If the government is able to strike the right balance between upfront 3G licence fees and the industry’s capacity to invest in infrastructure, Pakistan is looking at potential investment of $5-10 billion over the next five to eight years from the five players already operating in the country.
These are the words of Jon Fredrik Baksaas, CEO of the Telenor Group. He also added that his company was looking at a potential investment of anywhere up to $1 billion over the next two to three years in Pakistan, including the upfront 3G licence fees. “Telenor is already in the process of a network swap in Pakistan. We are upgrading our base stations, which will then be ready to receive 3G equipment. We are about 50% done and should be finished by the end of this calendar year,” he said.
Baksaas was speaking to a group of telecom journalists from Pakistan at the headquarters of the Telenor Group in Oslo. Contrary to common belief, he insisted that Pakistan was not really late in upgrading to 3G. “Pakistan is not necessarily late on 3G, but it is about time to get it done.”

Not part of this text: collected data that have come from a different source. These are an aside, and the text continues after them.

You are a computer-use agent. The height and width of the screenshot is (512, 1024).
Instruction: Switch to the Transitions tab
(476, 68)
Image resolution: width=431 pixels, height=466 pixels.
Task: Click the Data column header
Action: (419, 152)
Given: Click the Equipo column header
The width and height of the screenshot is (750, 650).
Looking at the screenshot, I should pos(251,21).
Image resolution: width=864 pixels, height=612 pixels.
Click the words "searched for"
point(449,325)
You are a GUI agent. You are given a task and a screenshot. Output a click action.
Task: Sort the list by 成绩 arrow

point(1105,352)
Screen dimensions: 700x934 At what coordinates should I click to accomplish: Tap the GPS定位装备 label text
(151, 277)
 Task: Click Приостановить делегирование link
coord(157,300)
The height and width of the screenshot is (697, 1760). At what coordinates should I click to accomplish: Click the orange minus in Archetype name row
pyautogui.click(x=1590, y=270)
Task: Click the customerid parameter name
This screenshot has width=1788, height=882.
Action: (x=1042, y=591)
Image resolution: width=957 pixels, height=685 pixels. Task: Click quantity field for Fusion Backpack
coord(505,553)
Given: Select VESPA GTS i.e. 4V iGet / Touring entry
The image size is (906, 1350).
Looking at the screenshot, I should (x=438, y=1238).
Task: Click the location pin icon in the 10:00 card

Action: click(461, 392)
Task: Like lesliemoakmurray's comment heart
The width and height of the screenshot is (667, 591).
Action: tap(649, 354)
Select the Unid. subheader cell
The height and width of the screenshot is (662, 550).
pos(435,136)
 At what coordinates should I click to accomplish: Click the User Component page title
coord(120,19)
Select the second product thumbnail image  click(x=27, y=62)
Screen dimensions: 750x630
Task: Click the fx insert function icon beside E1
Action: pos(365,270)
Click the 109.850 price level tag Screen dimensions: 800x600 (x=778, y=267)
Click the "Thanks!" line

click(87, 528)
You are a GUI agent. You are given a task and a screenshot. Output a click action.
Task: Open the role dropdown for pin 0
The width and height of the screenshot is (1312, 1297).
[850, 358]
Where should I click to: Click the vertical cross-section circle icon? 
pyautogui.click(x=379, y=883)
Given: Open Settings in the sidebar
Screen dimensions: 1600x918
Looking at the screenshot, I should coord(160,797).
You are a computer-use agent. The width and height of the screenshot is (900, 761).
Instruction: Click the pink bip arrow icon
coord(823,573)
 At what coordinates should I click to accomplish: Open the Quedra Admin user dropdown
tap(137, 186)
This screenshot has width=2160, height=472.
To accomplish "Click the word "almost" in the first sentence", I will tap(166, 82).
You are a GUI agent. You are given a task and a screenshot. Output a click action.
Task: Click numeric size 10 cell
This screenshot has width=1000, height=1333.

He believes that the Pakistani market is now mature enough, with enough mobile penetration, for the demand for 3G to be building up to a healthy level. “On paper, there is about 70% mobile penetration in Pakistan, but probably a bit less in reality, since many people have more than one SIM,” he observed.
This indicates that there is a lot of pent-up demand, which means better-than-average growth rates in the initial years of 3G, as was the case in Thailand when it finally jumped on the 3G bandwagon.
He also hoped that now that Pakistan was finally gearing up, it would be smarter than India in launching 3G. “When India had their 3G auctions, the government was too concerned with how much money they could pocket upfront and did not focus on how much financial resources to leave behind in the industry for the infrastructure to be built up. My advice to the Government of Pakistan would be to think of the balance of upfront auction fees against the ability of the companies to build quality networks in the country.”
Baksaas said this would be great for the country. “Through investment, you create profitable companies which create employment and can then be taxed. I believe that if you can raise internet penetration in a country by 10%, you can raise the GDP by about 1.5 basis points.”
He also felt that a countrywide rollout of 3G, and subsequently 4G, was very important, instead of just in major cities. “The benefits of 3G to the countryside of Pakistan will be relatively higher than 3G in the city, when you think of the daily lives of individuals and services like health, education, financial services, etc.”
He, however, did not feel that new players would be able to capitalise on the opportunity for 3G. “It has been proven difficult for newcomers to get into 3G or 4G if they don’t already have an existing network. We believe telecom is an evolution that starts with voice and sms.” When asked about Telenor’s readiness, he had just this to say: “We are ready and we are willing and we have the capacities and the competencies to build 3G in Pakistan.”
Baksaas was, however, concerned with regular cellular shutdowns in the country, as he felt that this was not a practical or efficient solution and perhaps needed to be better thought out.
Taxes high, but country doing well otherwise
Telenor Group CEO Jon Fredrik Baksaas feels that based on broad parameters – including the regulatory structure, taxes and levies – Pakistan has by and large been able to provide a level playing field and a platform that has been relatively consistent to the one that was offered when they first bought the licence and entered the Pakistani market in 2005.
However, he also said that the portion of the revenue earned by telcos which goes to the government is one of the highest in all 12 countries where Telecom is present, with Thailand being the highest taxed market. “Yes, there has been additional taxation and levies and changes in the regulatory setup, like the need for every SIM to be linked to an ID, but this is no surprise as this is normal in most other markets.”
But he did not mean for this to come across as a complaint: “When it comes to taxation levels and periods where governments have looked for new revenue sources, it is very easy to look at telecom. We are an easy, reachable, taxable entity. This is the case in all countries, even here in Norway,” he pointed out.
But he did send out a note of caution. “The long-term effect of this is that if taxes or levies accumulate above a certain level, not defining what that level is, it reduces the ability of that industry to invest deeper into new technologies.”
He insisted that so far growth and penetration in Pakistan has been much better than regional peers like India, because of the way the local industry is structured and regulated. In India, he said, the focus is on intense competition in the cities alone, because of which rural areas are still not covered. In Pakistan, geographical coverage is excellent in comparison.
Published in The Express Tribune, June 24th, 2013.